#### BRIEF
Update the rows below by replacing "icon" with "symbol" wherever it occurs. Leave every other part of the rows unchanged.

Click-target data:
^^^^
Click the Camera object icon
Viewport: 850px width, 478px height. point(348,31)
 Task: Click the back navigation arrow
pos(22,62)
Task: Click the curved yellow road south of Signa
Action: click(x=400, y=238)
^^^^
#### THE OUTPUT
Click the Camera object symbol
Viewport: 850px width, 478px height. point(348,31)
 Task: Click the back navigation arrow
pos(22,62)
Task: Click the curved yellow road south of Signa
Action: click(x=400, y=238)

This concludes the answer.